We meet the co-founder of the virtual Mobile Phone Museum to discuss the rich history and design diversity of these portable devices. See omnystudio.com/listener for privacy information.
This is Monocle on Design Extra.
It's a short show to accompany our weekly program where we discuss everything from architecture and craft to furniture and fashion.
I'm Ailey Evans.
The mobile phone, an object that many of us carry around daily and depend on to stay connected to the world around us.
The technology and hardware associated with these portable devices has dramatically changed over time and it is this important history that the Mobile Phone Museum has been archiving and preserving.
Growing a collection of mobile technology heritage to share with the public.
Journalist Sebastian Stevenson caught up with one of the museum's founders to find out more.
Take the phone out that you are listening to this report on and put it in front of you.
If you are listening on something else, I know that phone is nearby.
Ignore the notifications that have just come rushing in and just look at your phone.
Actually look at it.
It probably has a large touchscreen with one or no buttons and one camera.

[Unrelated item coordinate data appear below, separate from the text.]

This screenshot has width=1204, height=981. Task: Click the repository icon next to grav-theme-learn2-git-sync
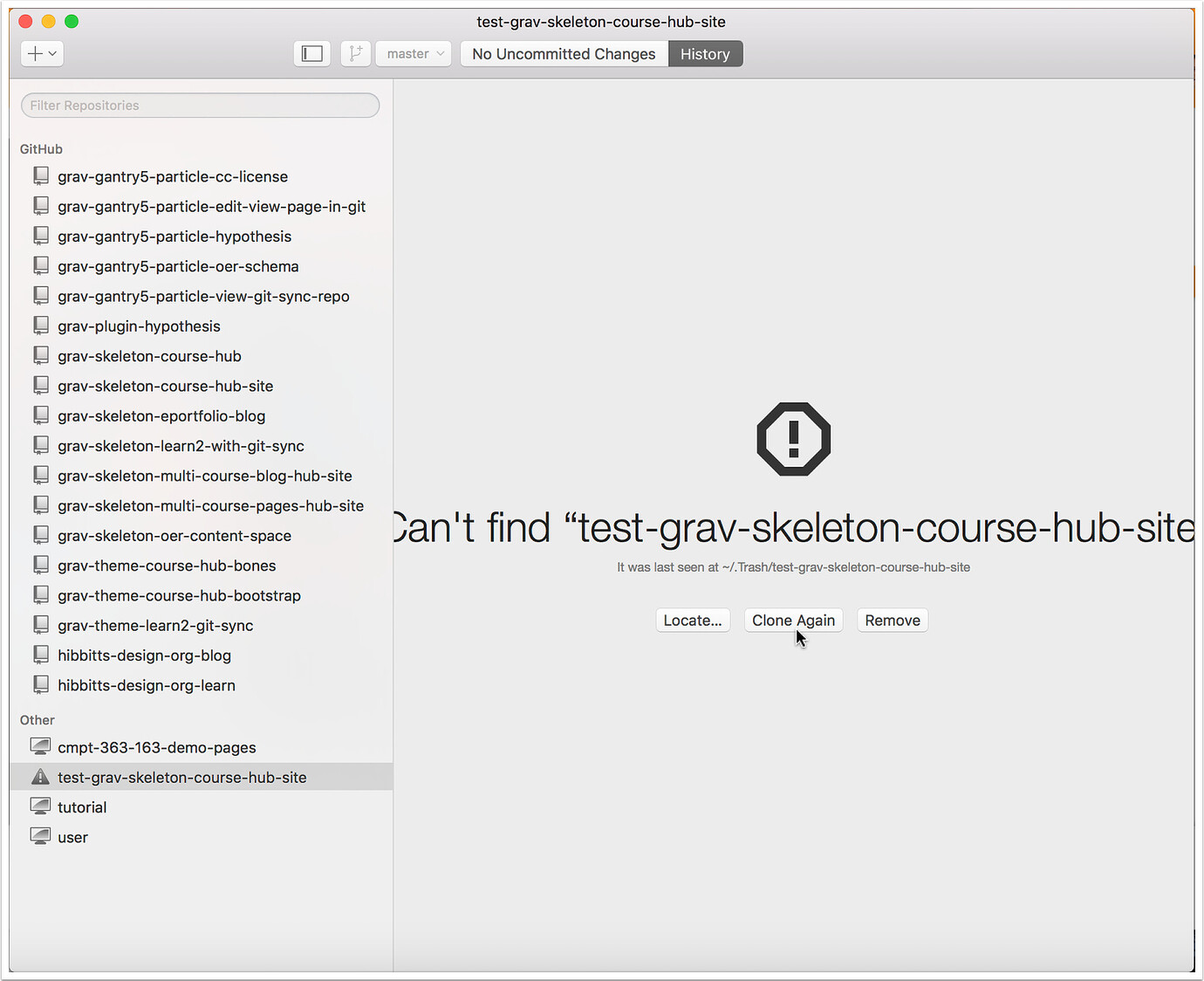click(41, 625)
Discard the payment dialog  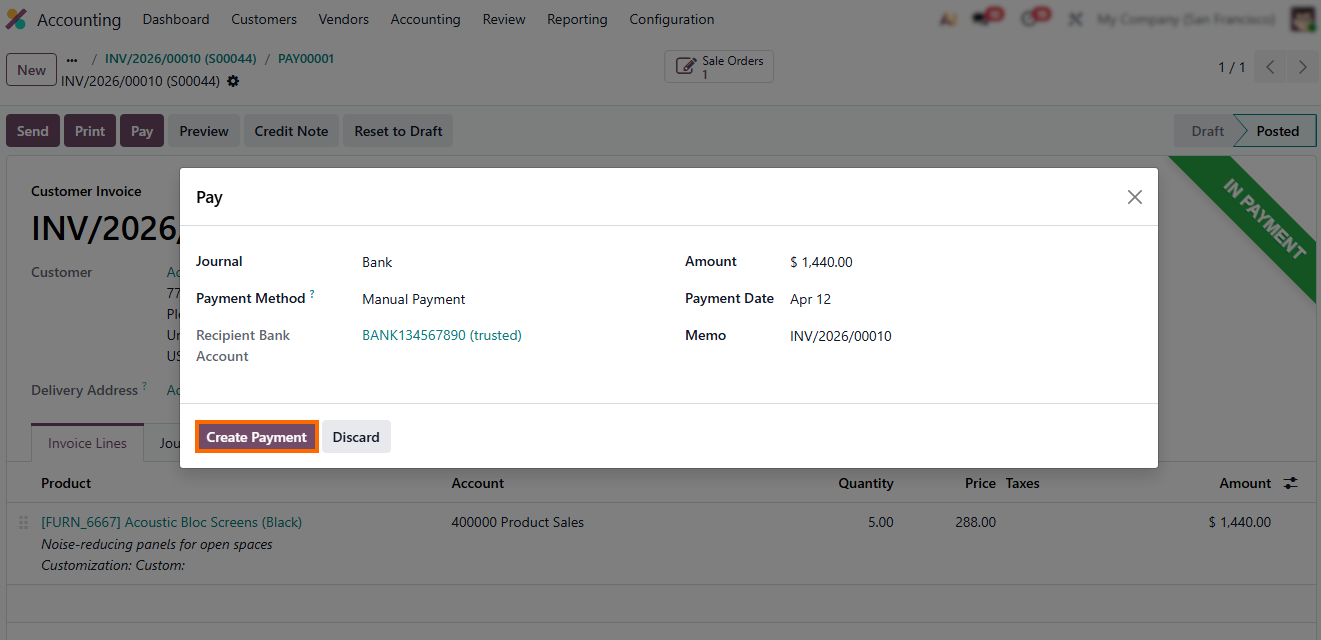(356, 437)
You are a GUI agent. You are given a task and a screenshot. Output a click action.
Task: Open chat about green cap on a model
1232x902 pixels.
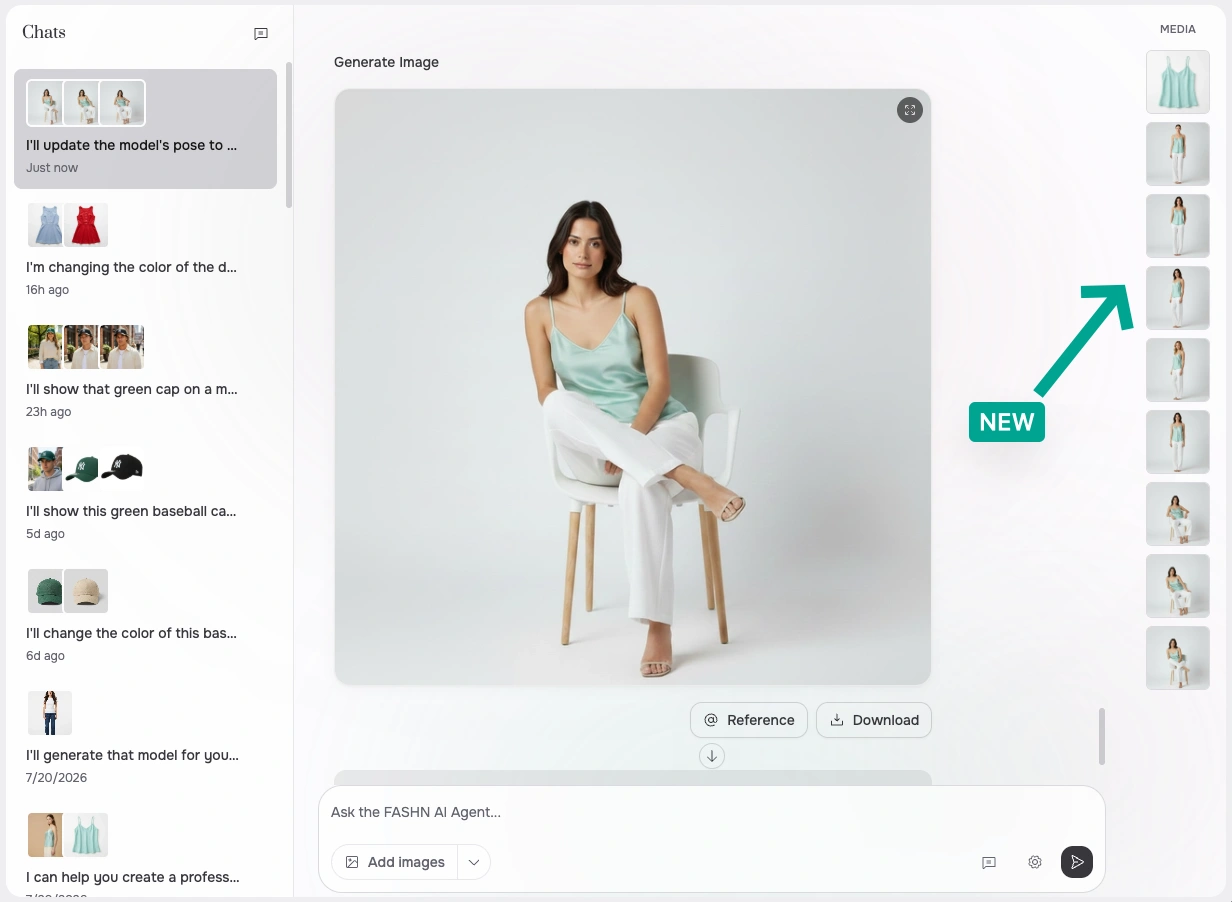[x=146, y=372]
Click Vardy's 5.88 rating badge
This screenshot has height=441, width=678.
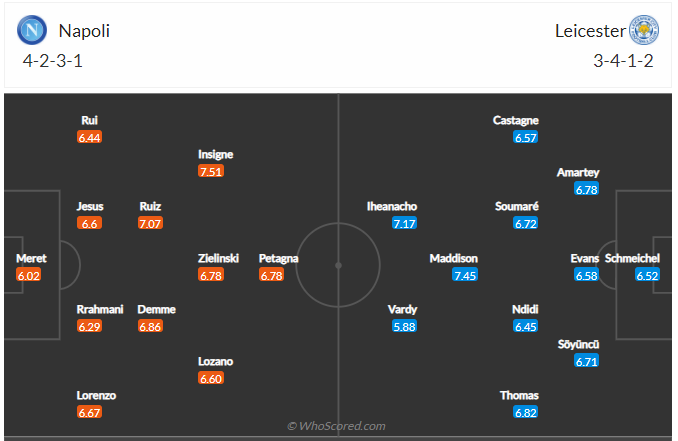tap(405, 326)
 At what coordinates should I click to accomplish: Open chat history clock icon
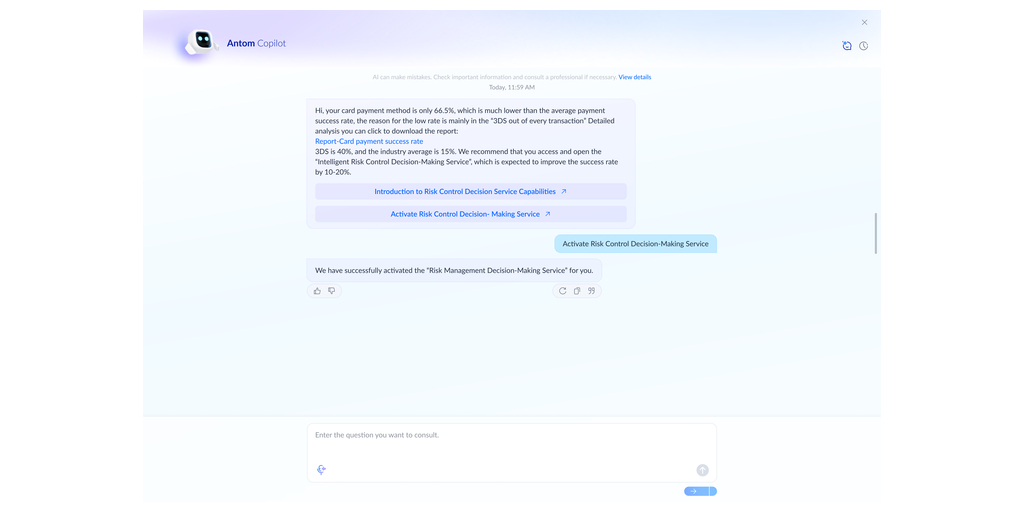(864, 46)
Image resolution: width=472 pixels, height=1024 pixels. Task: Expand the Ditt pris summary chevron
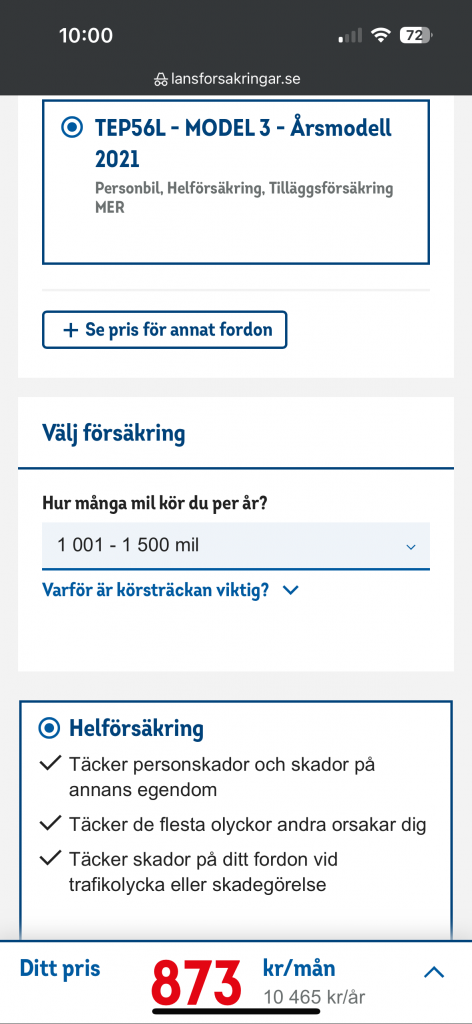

Turn it around on its back and it probably has at least one to three camera lenses.
How did our phones come to look like this?
The Mobile Phone Museum, set up by Ben Wood and Matt Chatterley in 2021, is an online archive.
Along with the occasional pop up exhibition, the collection of mobile phone hardware shows us how we got to this point and the paths that we went down along the way.
The charity also goes to schools and shows the next generation what is possible for this device.
The business of living involves communicating, which often means conversing and in today's active mobile world, conversing.
Benwood talks through some of the devices in the collection.
We start by looking at the very first mobile phones available to the market, which weren't very mobile at all.